**** Material provided

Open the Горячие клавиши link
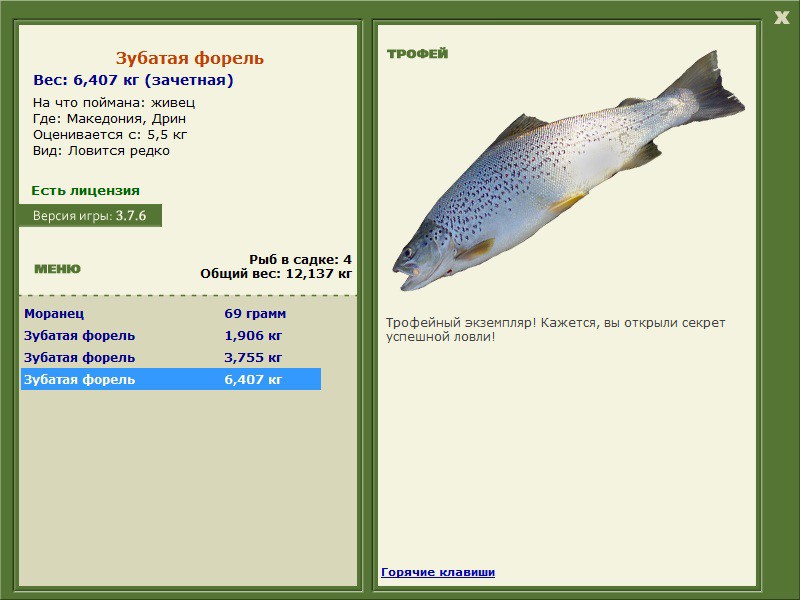This screenshot has height=600, width=800. 438,572
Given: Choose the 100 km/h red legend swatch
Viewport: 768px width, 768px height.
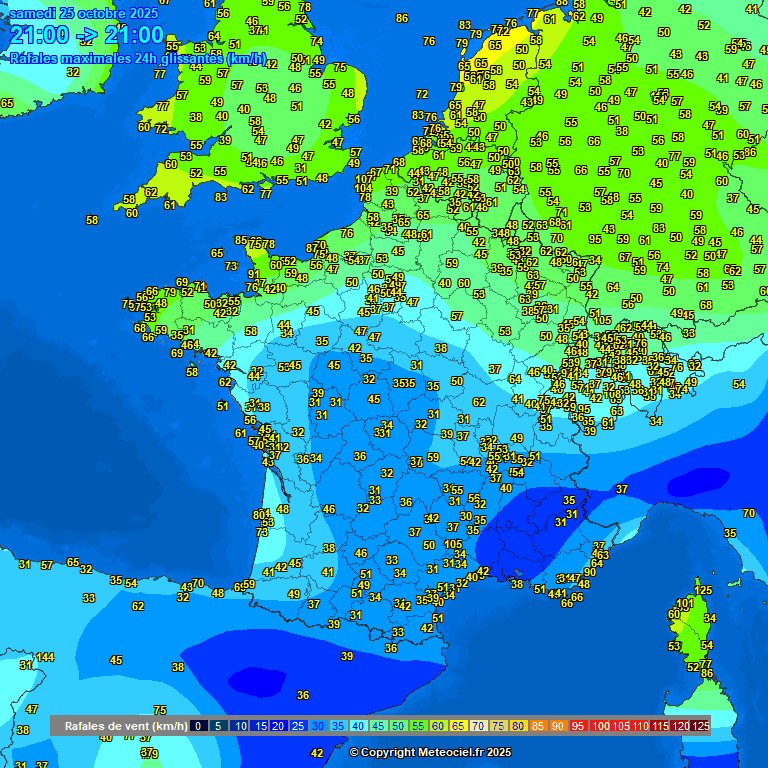Looking at the screenshot, I should 599,725.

********

Output the records above exactly as they are, leaving out the pictures.

Open the Горячие клавиши link
This screenshot has height=600, width=800. 438,572
Given: Choose the 100 km/h red legend swatch
Viewport: 768px width, 768px height.
Looking at the screenshot, I should 599,725.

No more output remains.